This repository currently contains a bootstrap implementation with:

- workspace scaffolding for all planned crates
- crate-backed PDB, mmCIF, and BinaryCIF parsing with gzip input support
- canonical structure normalization
- residue, atom, and interface graph construction (GraphML export)
- structural primitives: solvent accessible surface area (Shrake-Rupley), DSSP-style secondary structure, backbone dihedrals, optimal superposition/RMSD (Kabsch, with optional sequence-alignment correspondence), and typed interactions (disulfides, salt bridges, hydrogen bonds, cation-pi, pi-pi stacking, hydrophobic contacts)
- configurable ligand identification (`LigandFilter` with default denylist and CLI overrides) and protein–ligand features: binding-site residues, cross-boundary interaction counts, and ligand SASA
- protein–protein interface metrics (BSA, interface patch area, Lawrence–Colman shape complementarity) with structure-level aggregates in `featurize` and per chain-pair JSONL via `interfaces`; distance cutoffs via `--interface-distance`, `--interface-area-distance`, and `--interface-sc-distance`
- structure quality checks (Ramachandran favored/allowed/outlier, steric clashes, missing backbone) with structure-level aggregates in `featurize` and per-residue JSONL via `quality`; clash threshold via `--clash-overlap`
- multi-structure compare: pairwise RMSD matrix and feature deltas vs a reference (`compare`), with flexible reference selection and JSON or CSV output
- basic and graph-derived feature extraction, with parallel batch `featurize` via `--jobs` / `-j`
- JSONL and Parquet feature export
- DuckDB-backed SQL querying over feature Parquet (build with `--features duckdb`)
- optional SQLite/JSONL provenance
- CLI entrypoints for parse, featurize, compare, interfaces, ligands, quality, graph, query, rmsd, residues, and provenance

Querying is gated behind a Cargo feature because it bundles DuckDB:

```
cargo build -p structscope-cli --features duckdb
structscope query <features.parquet|out-dir> --sql "SELECT * FROM features"
```

## Install

From crates.io (builds from source):

```
cargo install structscope-cli
```

Prebuilt Linux x86_64 binaries are attached to [GitHub Releases](https://github.com/Danialgharaie/structscope/releases) (`structscope-*-x86_64-unknown-linux-gnu.tar.gz`).

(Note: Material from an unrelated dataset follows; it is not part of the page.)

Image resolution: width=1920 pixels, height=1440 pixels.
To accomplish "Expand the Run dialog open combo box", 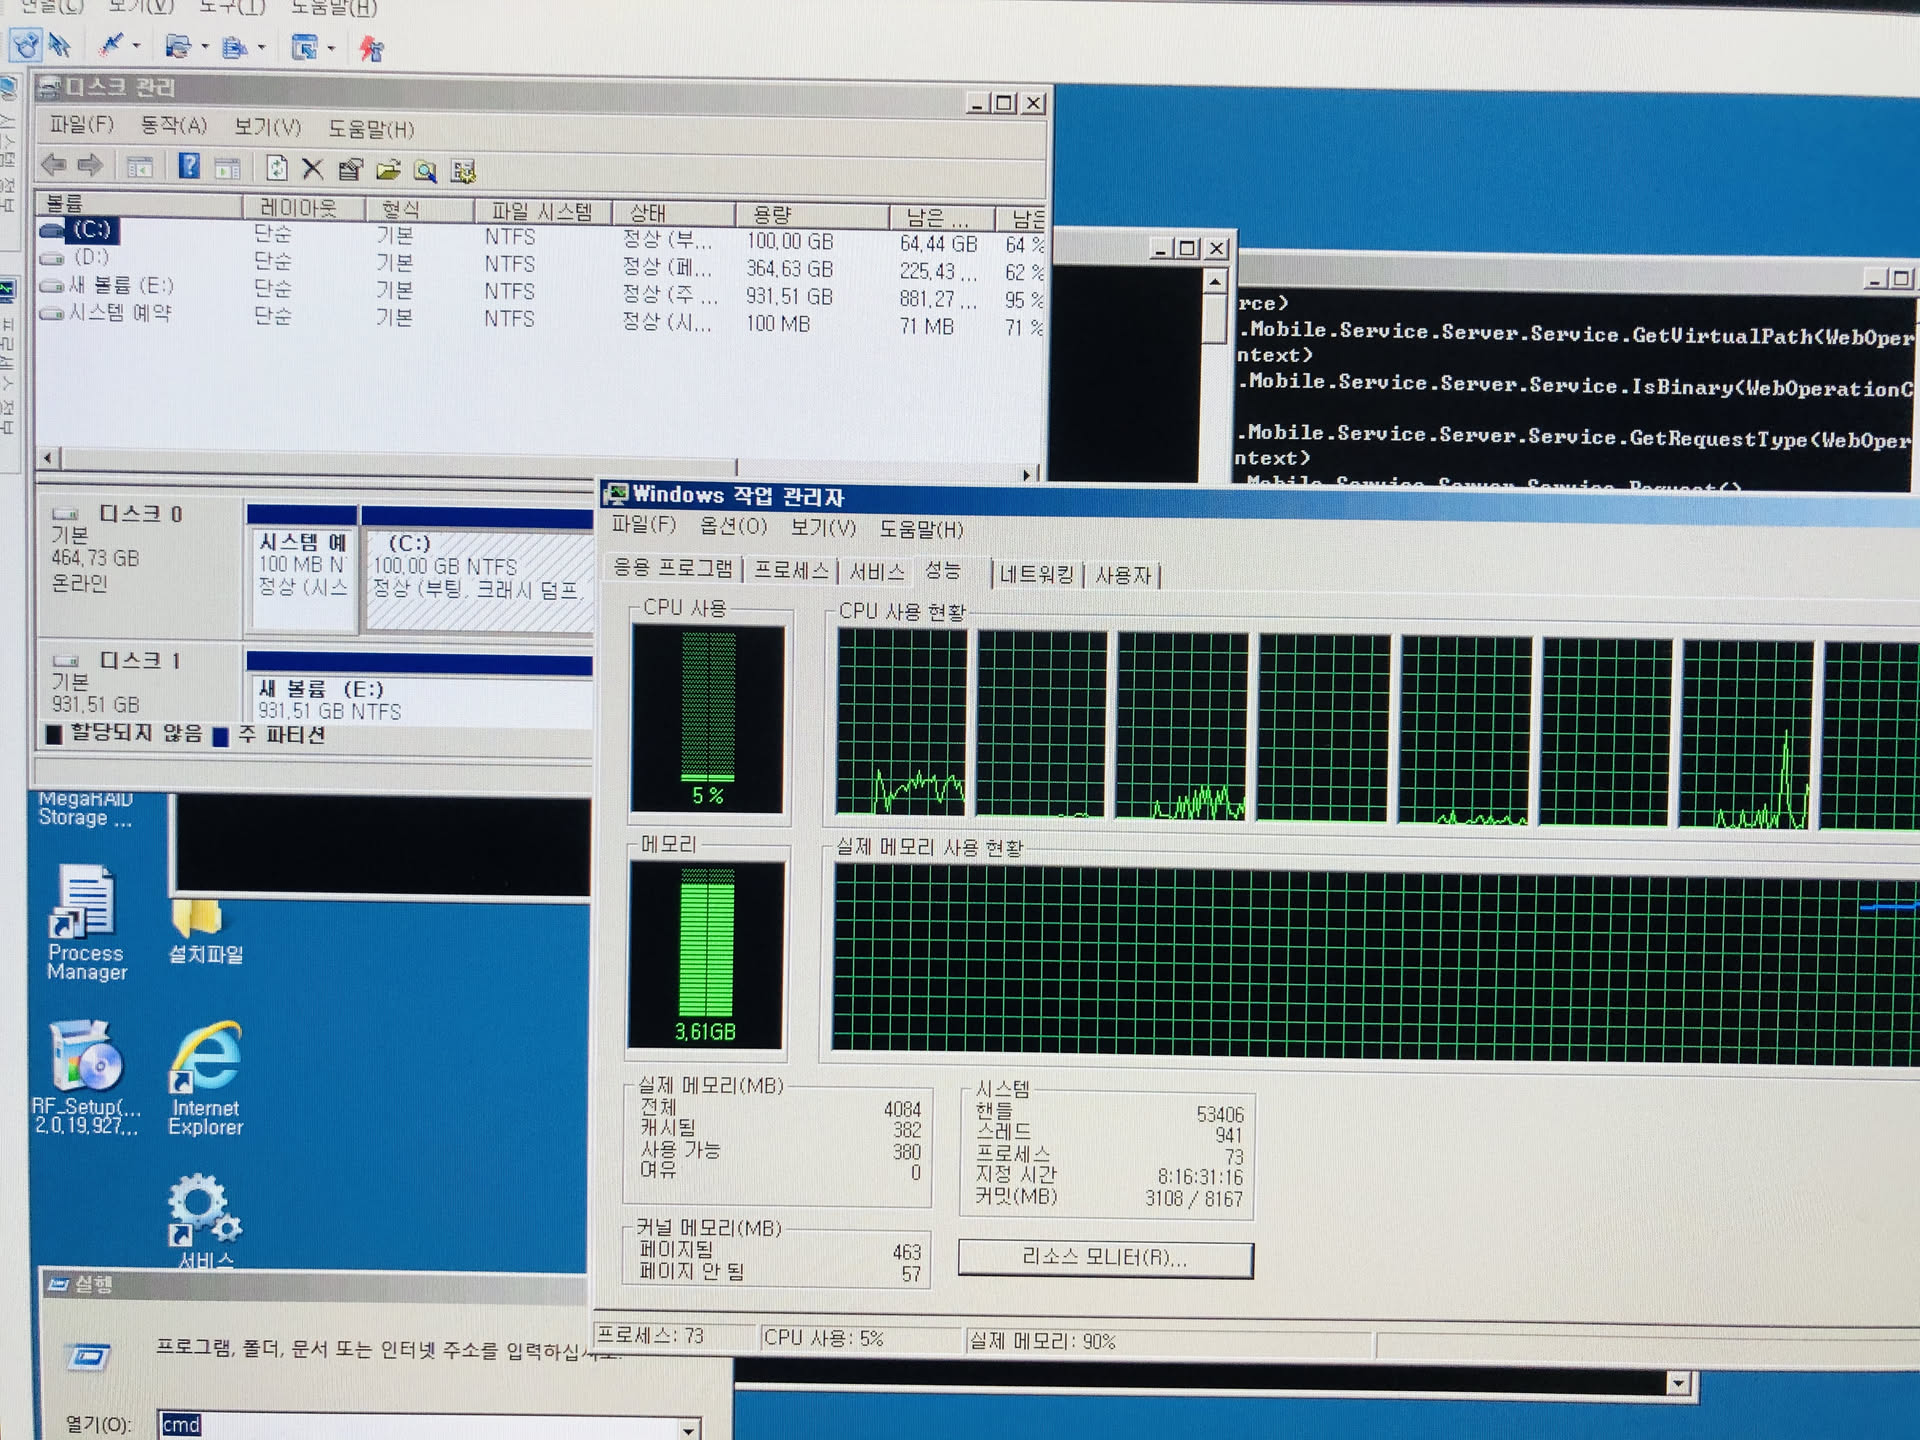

Feature records are exposed to SQL as a `features` table.

Per-ligand JSONL output:

```
structscope ligands complex.cif.gz --ligand-include HEM,NAG --binding-distance 4.0
```

Current limitations:

- the eBPF guard crate is scaffolded only
- `parse` reports raw hetero residue count as `ligands=`; `featurize` uses the filtered ligand definition (see [Changelog]CHANGELOG.md)

## Documentation

- [CLI usage]docs/cli.md — commands and examples
- [Architecture]docs/architecture.md — crate layout
- [Changelog]CHANGELOG.md

## Citation

If you use structscope in academic work, please cite the repository (entry subject to change while WIP):

```bibtex
@software{structscope2026,
  author    = {Amirabadi, Danial Gharaie},
  title     = {{structscope}: Rust-native structural bioinformatics toolkit},
  year      = {2026},
  publisher = {GitHub},
  url       = {https://github.com/Danialgharaie/structscope},
  version   = {0.4.1},
  note      = {Work in progress. APIs and output schemas may change between releases.}
}
```

See also [`CITATION.bib`](CITATION.bib).